Parallelamente alcuni cineasti, primariamente Kuei Chi-hung, Ho Meng Hua e Ching Gong, a partire dall'esito positivo di Intimate Confessions of a Chinese Courtesan di Chor Yuen (il quale non lesina mai nudi e sangue, si vedano in proposito le seduzioni offuscate di The Bastard, ottimo esempio di contrasto tra commedia e violenza), sviluppano un discorso a parte che mixa generi e trasgressione. Si tratta perlopiù di opere morbose, sovraccariche, volutamente eccessive e profondamente misogine, dove dramma e ironia si tangono per non negare nulla al pubblico onnivoro.
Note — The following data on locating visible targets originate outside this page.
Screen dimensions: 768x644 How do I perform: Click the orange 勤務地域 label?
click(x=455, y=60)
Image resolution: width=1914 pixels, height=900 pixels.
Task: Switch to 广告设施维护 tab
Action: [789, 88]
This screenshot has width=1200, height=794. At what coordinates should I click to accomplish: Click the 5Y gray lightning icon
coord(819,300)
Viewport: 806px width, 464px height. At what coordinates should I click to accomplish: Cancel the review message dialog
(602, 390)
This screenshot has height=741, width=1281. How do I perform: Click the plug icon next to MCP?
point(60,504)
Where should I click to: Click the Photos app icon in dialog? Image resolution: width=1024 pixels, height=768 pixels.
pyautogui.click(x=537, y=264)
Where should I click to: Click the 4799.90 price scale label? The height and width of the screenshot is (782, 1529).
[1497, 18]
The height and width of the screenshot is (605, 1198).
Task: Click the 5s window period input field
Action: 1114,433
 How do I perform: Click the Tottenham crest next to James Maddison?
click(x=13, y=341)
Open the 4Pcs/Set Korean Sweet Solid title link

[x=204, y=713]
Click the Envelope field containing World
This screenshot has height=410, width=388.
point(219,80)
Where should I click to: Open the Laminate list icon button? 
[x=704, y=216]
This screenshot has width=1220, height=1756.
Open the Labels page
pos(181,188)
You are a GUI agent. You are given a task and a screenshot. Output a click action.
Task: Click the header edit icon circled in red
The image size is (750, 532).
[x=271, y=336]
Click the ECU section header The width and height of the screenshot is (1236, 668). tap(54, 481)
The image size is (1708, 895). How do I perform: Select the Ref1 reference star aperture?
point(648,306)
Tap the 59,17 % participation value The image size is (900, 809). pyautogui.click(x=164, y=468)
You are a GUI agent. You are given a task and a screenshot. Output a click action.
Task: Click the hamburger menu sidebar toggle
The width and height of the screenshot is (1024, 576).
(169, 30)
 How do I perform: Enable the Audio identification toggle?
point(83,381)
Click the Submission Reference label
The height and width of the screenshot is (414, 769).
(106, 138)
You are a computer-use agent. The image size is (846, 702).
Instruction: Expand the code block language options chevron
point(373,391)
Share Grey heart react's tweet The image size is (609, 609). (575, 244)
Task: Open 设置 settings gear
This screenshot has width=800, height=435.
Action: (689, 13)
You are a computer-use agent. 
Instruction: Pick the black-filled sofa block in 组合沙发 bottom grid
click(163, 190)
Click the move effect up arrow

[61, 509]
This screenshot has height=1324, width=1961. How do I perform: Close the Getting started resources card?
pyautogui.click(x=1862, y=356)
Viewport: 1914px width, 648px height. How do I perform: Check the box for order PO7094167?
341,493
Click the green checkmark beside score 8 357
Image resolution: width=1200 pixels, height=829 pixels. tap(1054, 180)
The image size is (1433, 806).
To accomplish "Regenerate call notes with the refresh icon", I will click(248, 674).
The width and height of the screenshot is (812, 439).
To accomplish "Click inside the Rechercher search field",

The Call Girl di Ching Gong, Carry on Con Men di Wong Fung, Crazy Bumpkins di Zhang Yang e John Law Ma, anticipano per schiettezza e lucida amoralità gli ultimi vagiti della casa di Sir Run Run, come How to Pick Up Girls di Wong Jing, dove il sesso è sulla carta il piatto principale eppure è appena accennato, o Maybe It's Love di Angela Chan, in cui l'esibizione del corpo (vestito) della reginetta di bellezza Cherie Chung è un mero pretesto per attirare la platea al cinema.